By Alex C
Agusto & Co., a pan-African rating agency and research firm, has revealed that the power, automobile, real estate, dairy and poultry sectors are key drivers of economic growth and job creation over the next decade.
In its 2014 industry report, the pan-African rating firm highlighted numerous challenges facing various sectors of the economy and investment opportunities. The research firm said there were vast opportunities in the power sector for intending investors, given the wide demand – supply gap and the country’s market size.
According to the report, “As of March 2014, electricity supply from the national grid stood at 4,306 megawatts (MW), far below the estimated demand of 12,800MW. This implies that currently, Nigeria is only generating about 34 per cent of the country’s requirements, and this provides an enormous potential for new and existing players in the Industry.
“The demand for electricity in Nigeria has been upheld by strong economic growth and increasing urbanisation. With annual economic growth estimated between seven per cent and 13 per cent, as well as urbanisation rate of 3.8 per cent, electricity demand in Nigeria is projected at 15,730MW, 41,133MW and 88,282MW by 2014, 2015 and 2020, respectively.”
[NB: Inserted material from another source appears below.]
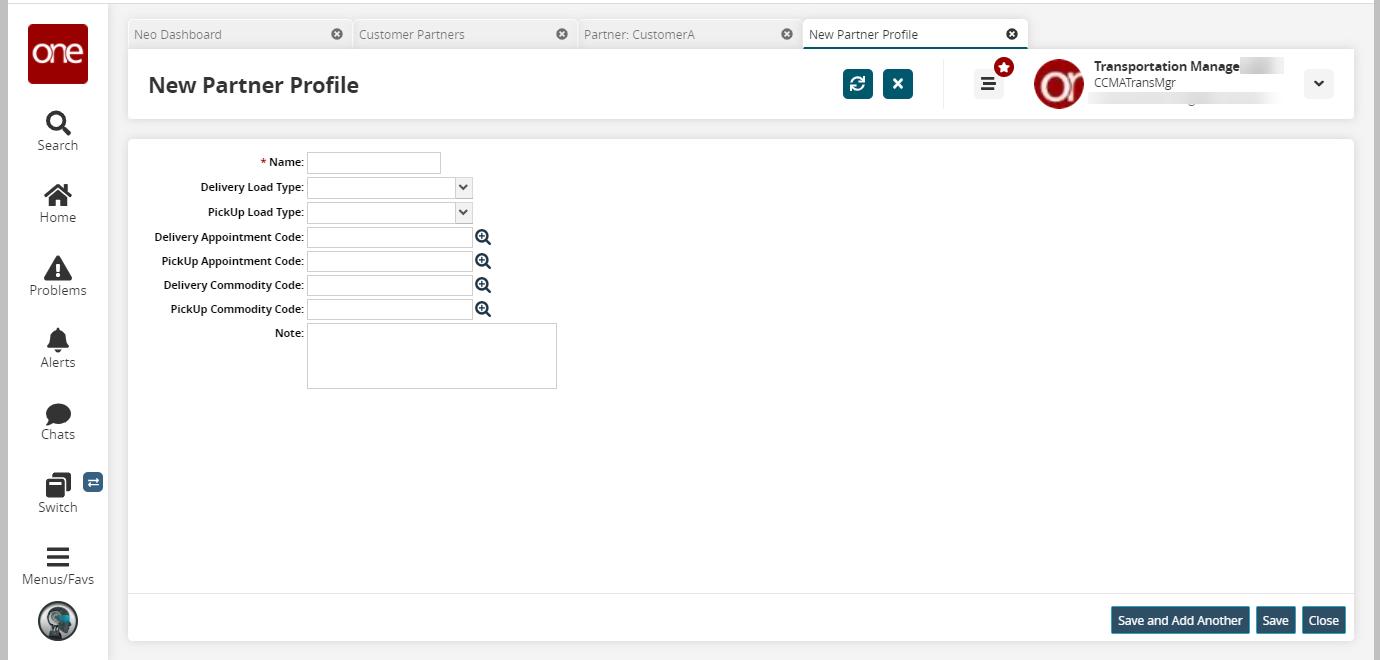
Task: Close the Partner: CustomerA tab
Action: 787,34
The report pointed out that the poultry industry, a sub-segment under the agriculture sector had recorded an average annual growth of about six per cent both in chicken (broiler) meat and hen/egg production since 2007.
“The size of Nigeria’s poultry industry was estimated to have reached 373.03bn in 2013. Domestic rural production of poultry accounts for the bulk of the industry at about 85 per cent with the balance attributable to local commercial poultry production and illegal imports of frozen poultry products,” the report added.
The report also showed that returns on investment for property developers in the Lagos real estate market remained attractive.
“Our research showed that income from sales of properties account for up to 80 per cent of revenue, followed by rental income, which accounts for up to 18 per cent. Property developers may also earn some income from management fees. The key cost components include land acquisition, construction (driven by cost of building materials) and marketing/agency costs. Land acquisition is the single largest cost component, accounting for an estimated 50 per cent (up to 60 per cent in the prime markets) of total property costs,” the report identified.
On the dairy industry, it stated that the dependence on imported raw milk powders would continue to expose industry operators to volatility in global milk prices and considerable exchange rate risks – particularly in an era of declining reserves.